Treponemal tests should not be used to evaluate treatment response because the results for an infected child can remain positive despite effective therapy. Passively transferred maternal treponemal antibodies could be present in an infant until age 15 months. A reactive treponemal test after age 18 months is diagnostic of congenital syphilis. If the nontreponemal test is nonreactive at this time, no further evaluation or treatment is necessary. If the nontreponemal test is reactive at age 18 months, the infant should be fully (re)evaluated and treated for congenital syphilis.
Infants whose initial CSF evaluation is abnormal should undergo a repeat lumbar puncture approximately every 6 months until the results are normal. A reactive CSF VDRL test or abnormal CSF indices that cannot be attributed to other ongoing illness requires re-treatment for possible neurosyphilis.

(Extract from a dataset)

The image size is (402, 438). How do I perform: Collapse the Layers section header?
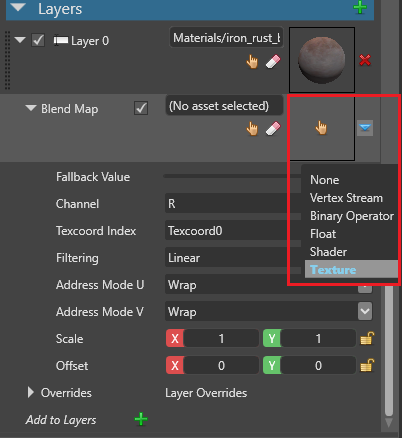(x=18, y=8)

Follow-up of children treated for congenital syphilis after the newborn period should be the same as that prescribed for congenital syphilis among neonates.
Special Considerations
Penicillin Allergy
Infants and children who require treatment for syphilis but who have a history of penicillin allergy or develop an allergic reaction presumed secondary to penicillin should be desensitized, if necessary, and treated with penicillin. Skin testing may be helpful in some patients and settings (see Management of Patients Who Have a History of Penicillin Allergy). Data are insufficient regarding the use of other antimicrobial agents (e.g., ceftriaxone); if a nonpenicillin agent is used, close serologic and CSF follow-up is indicated.
HIV Infection
Data are insufficient regarding whether infants who have congenital syphilis and whose mothers are coinfected with HIV require different evaluation, therapy, or follow-up for syphilis than is recommended for all infants.
* A woman treated with a regimen other than those recommended in these guidelines for treatment of syphilis should be considered untreated.
** The absence of a fourfold greater titer for an infant does not exclude congenital syphilis.
*** CSF test results obtained during the neonatal period can be difficult to interpret; normal values differ by gestational age and are higher in preterm infants. Values as high as 25 white blood cells (WBCs)/mm3 and/or protein of 150 mg/dL might occur among normal neonates; some experts, however, recommend that lower values (i.e., 5 WBCs/mm3 and protein of 40 mg/dL) be considered the upper limits of normal. Other causes of elevated values also should be considered when an infant is being evaluated for congenital syphilis.
**** If the infant's nontreponemal test is nonreactive and the likelihood of the infant being infected is low, some experts recommend no evaluation but treatment of the infant with a single IM dose of benzathine penicillin G 50,000 units/kg for possible incubating syphilis, after which the infant should have close serologic follow-up.